Her first play, Ourselves Alone, set in Andersonstown after the hunger strikes, was a co-production between the Liverpool Playhouse Studio and the Royal Court Theatre Upstairs in 1985, and a much-praised début. After Easter, about a Northern woman confronting her identity, followed in 1994, originally performed by the Royal Shakespeare Company at the Other Place in Stratford. In between, there was The Way-Paver, a collection of stories,television dramas such as The Long March and The Venus de Milo; and also screenplays for Wuthering Heights, with the controversially miscast stars Juliette Binoche and Ralph Fiennes, and for Titanic Town, in 1998, a novel by Mary Costello.
In 1986, in an interview with The Irish Times, Devlin said: "I can't imagine what it would be like to grow up in a city which is your own city and to be part of it - to be welcomed - that must be wonderful." At the time, she had been living in England for 10 years. She also said: "I am continually trying to leave Ireland and longing to go back. It is both a tyranny and a privilege." When reminded of these lines, she laughs. "At this point in time, it would only be a privilege!"
The North has always informed Devlin's work. The six-month tenure as Trinity's writer-in-residence is her first time to live in the Republic, and the experience is an important experiment for her.
"When I got the residency, I was delirious. I wouldn't have applied to come here unless I thought I could do something in the residency for the students. But I wanted to come and live in the Republic for a time anyway. I was ready to find out what it was like. I felt I could live here and feel safe."
She tries to explain what attracts her to here. "There is some big dimension in this country which you don't find anywhere else. This will sound like rubbish, but I think it's to do with the light. The way you can be here."
Latitude? I suggest, and she says that latitude is the precise word she means, a space you're allowed to stretch in.

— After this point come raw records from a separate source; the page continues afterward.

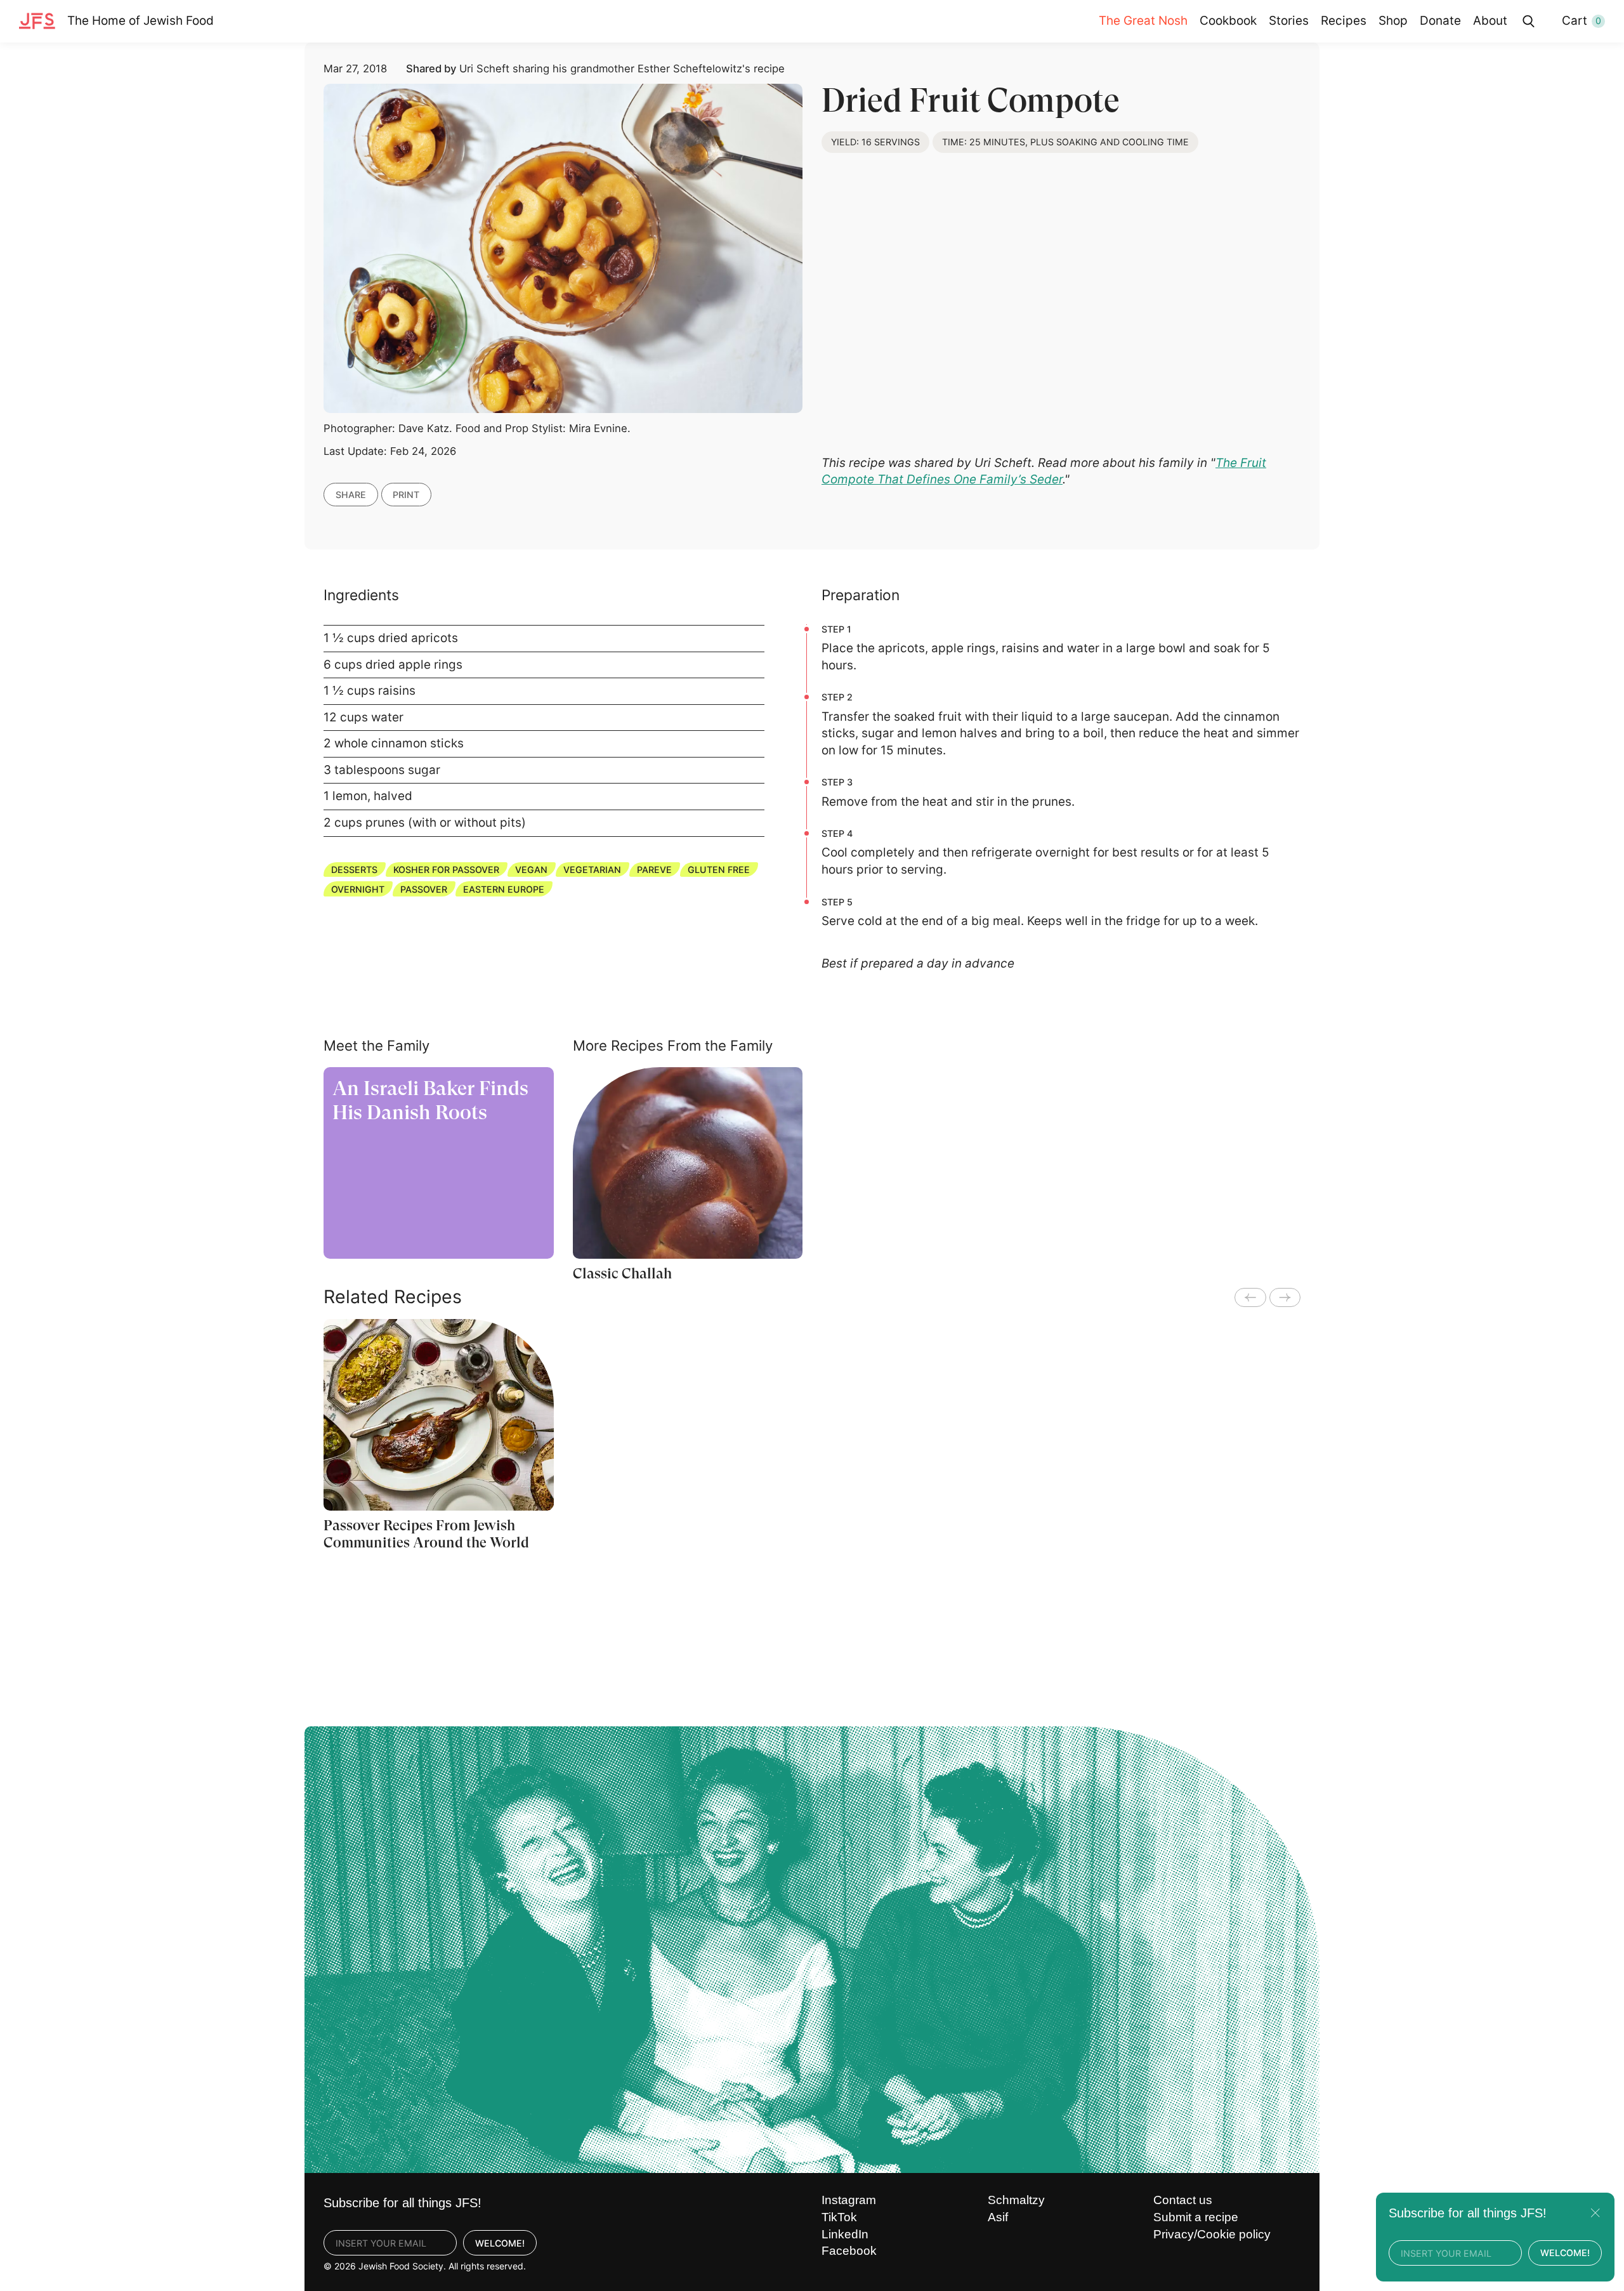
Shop (1393, 20)
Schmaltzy (1016, 2200)
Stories (1289, 20)
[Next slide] (1284, 1297)
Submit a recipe (1195, 2217)
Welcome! (500, 2243)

For a while, she talks about her "fantastic" students and how some of them have yet to find their subject matter and how others are completely in their subject matter. "Some people have a whole vision and some people are happy to stay in a cocoon. I'm interested in seeing what happens when you try to make people change their views, to step outside the cocoon in search of something else."
Devlin is quite clear about her own subject matter. "I have always known what my subject matter is - it's madness."

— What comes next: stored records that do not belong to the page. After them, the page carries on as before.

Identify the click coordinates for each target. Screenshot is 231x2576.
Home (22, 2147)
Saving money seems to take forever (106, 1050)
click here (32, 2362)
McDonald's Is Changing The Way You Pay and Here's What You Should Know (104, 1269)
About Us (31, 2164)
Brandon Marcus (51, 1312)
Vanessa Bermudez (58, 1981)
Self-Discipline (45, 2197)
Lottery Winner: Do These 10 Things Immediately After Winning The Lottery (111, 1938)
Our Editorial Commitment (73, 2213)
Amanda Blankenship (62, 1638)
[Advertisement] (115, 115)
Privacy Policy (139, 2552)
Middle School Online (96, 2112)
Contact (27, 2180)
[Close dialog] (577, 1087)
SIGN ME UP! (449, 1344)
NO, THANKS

It is some years since Devlin published new work. After Easter was first performed nine years ago; the short story collection was 18 years ago, and is now, according to amazon.com, out of print.

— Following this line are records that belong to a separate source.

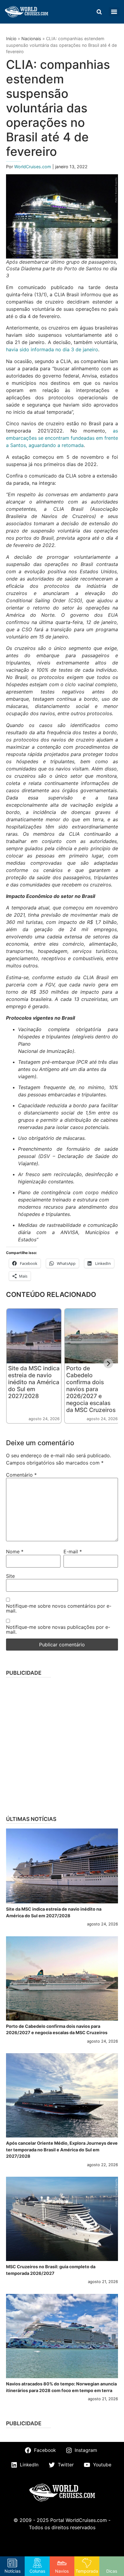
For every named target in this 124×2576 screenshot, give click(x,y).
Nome (14, 1551)
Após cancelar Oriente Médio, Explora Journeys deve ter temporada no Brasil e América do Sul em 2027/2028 (62, 2149)
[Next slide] (108, 1363)
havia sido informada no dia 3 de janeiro (52, 349)
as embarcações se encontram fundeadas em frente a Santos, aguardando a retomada (62, 438)
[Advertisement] (62, 1744)
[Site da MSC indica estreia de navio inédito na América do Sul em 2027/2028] (62, 1865)
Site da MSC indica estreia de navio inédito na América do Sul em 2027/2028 (34, 1382)
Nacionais (31, 38)
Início (11, 38)
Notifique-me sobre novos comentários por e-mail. (58, 1608)
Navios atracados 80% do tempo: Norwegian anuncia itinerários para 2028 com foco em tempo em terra (61, 2387)
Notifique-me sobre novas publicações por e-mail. (58, 1629)
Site (10, 1576)
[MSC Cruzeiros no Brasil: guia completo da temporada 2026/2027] (62, 2219)
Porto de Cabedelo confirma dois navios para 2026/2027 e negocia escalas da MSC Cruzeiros (91, 1389)
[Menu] (114, 11)
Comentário (21, 1474)
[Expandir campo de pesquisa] (99, 11)
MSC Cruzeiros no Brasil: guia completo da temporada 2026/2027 (50, 2270)
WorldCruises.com (33, 166)
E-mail (73, 1551)
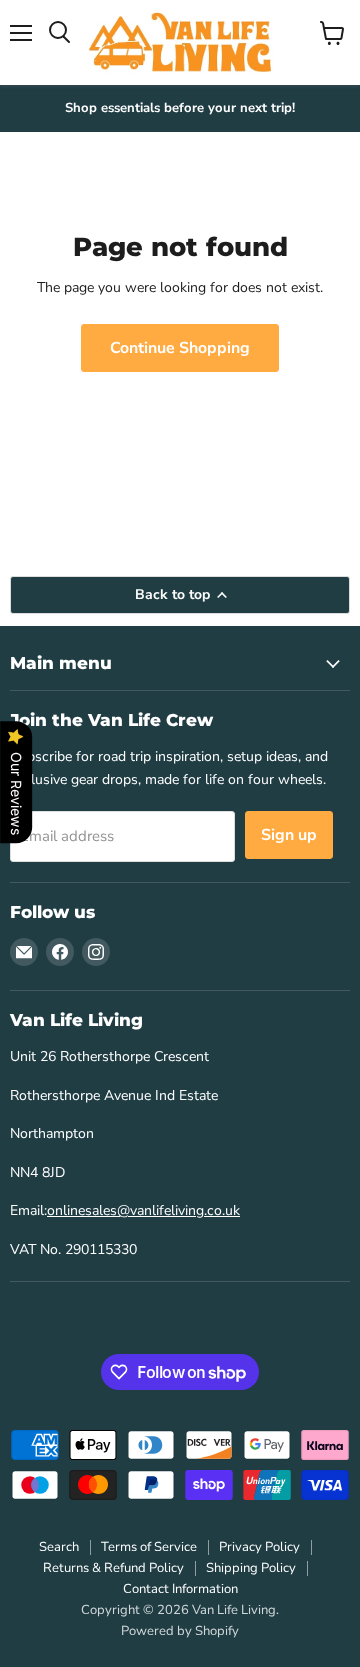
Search (59, 1547)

Like every writer, nobody is more aware of this than she is. She admits that for a time, like many writers, she had writer's block. "Why are people blocked? What are we afraid to say? Why do writers have silences?" She is writing again now, and has been for some time. "I have done a lot of work which I haven't put into the public sphere since 1998. I wouldn't have come to Dublin in silence, I'd have hidden away," she says flatly.
Devlin believes she started off being a better short-story writer than a dramatist. "But now I'm working in drama again," she says. She has written two parts of a trilogy, which she describes as "taking the form of drama". She's also written a number of stories. "What I really want to do is write a big book - fiction; a novel. But I have to find a way of doing it quietly. Before I took the residency, I talked to a few people about what it might be like, and they all gave me different advice. I took Michael Longley's advice: he said: 'Don't attempt to write anything while you're there. If you turn your back on what you want, it will come to you'."
And then she smiles again. She's suddenly back on the tightrope again, walking it with both assurance and dignity.